Approximately 19,000 tank cars were ordered by Canadian companies, according to Rail Theory Forecasts. The railcars are insulated to carry heavy crude but will not be delivered until 2014.
Most producers have opted to lease tank cars, for term contracts of up to five years on average, rather than build. They are taking advantage of the thousands of kilometres of railroad tracks which already exist, crisscrossing North America, connecting to industrial hubs, pipelines and waterways.
In Western Canada, transportation companies have been busy expanding and building new transload terminals to total about 16 facilities run by six major players - Canadian Pacific Railway, Altex Energy, Canadian National Railways, Torq Transload, Gibson Energy, Canexus Corp. and Keyera/Enbridge.
CP said in December it would be shipping 70,000 carloads of crude by the first quarter of 2013, out of Canada and the U.S. That’s up from 500 in 2009.
The company expects to transport 44.8 million barrels this year, based on about 640 barrels for each rail car, up from 8.3 million barrels of crude oil in 2011.
Three years ago rival Canadian National didn’t even ship oil.
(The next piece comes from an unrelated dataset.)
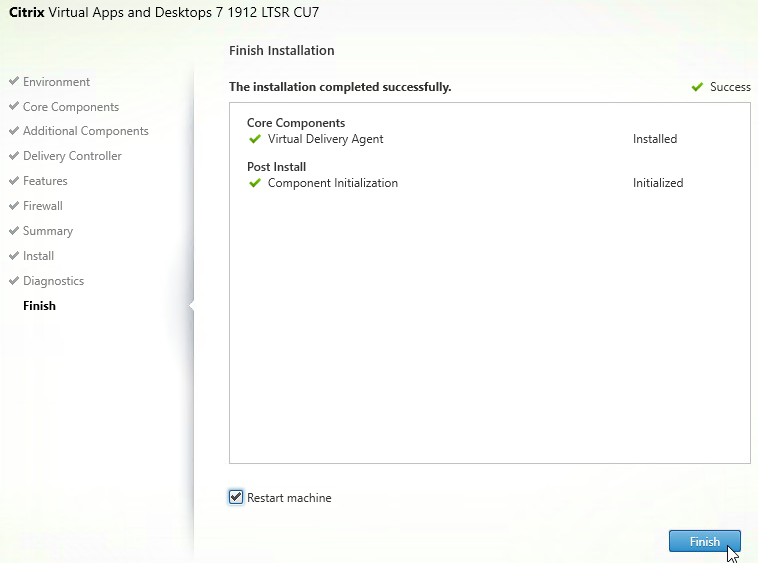Click the Initialized status text
The height and width of the screenshot is (563, 758).
pos(658,183)
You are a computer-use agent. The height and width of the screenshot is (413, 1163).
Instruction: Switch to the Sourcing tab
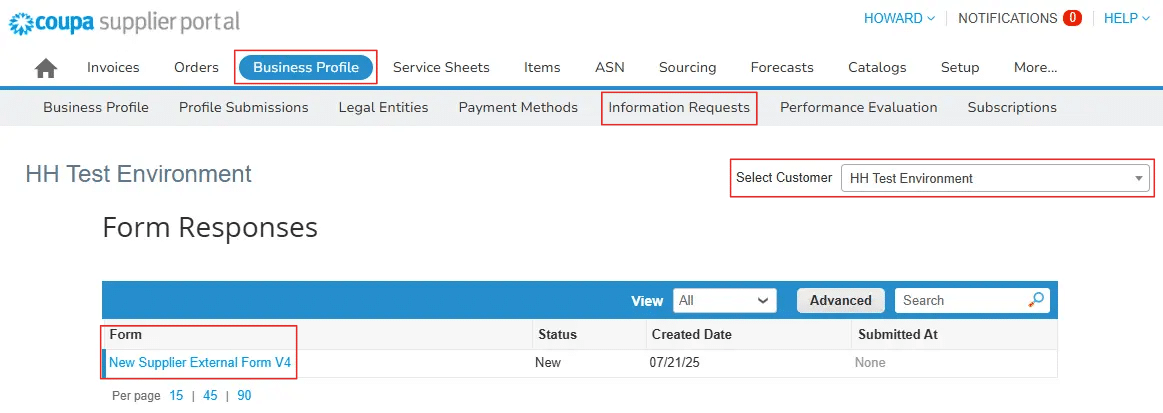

The railway firm moved some 3.2 million barrels of crude in 2011, an estimated 19.2 million barrels by the end of 2012, and could eventually handle 200,000 barrels a day or more.
The run for rail started in North Dakota when producers untapped tight oil reserves with horizontal drilling and multi-staged fracturing. Volumes exploded without enough pipeline capacity to move product to market.
By 2012 the number of U.S. trains moving oil soared to 233,811 carloads, up from 9,500 carloads just five years prior.
Keep in mind those numbers look to be derailed as the price of Canadian crude climbs and the netback to shipping by train drops.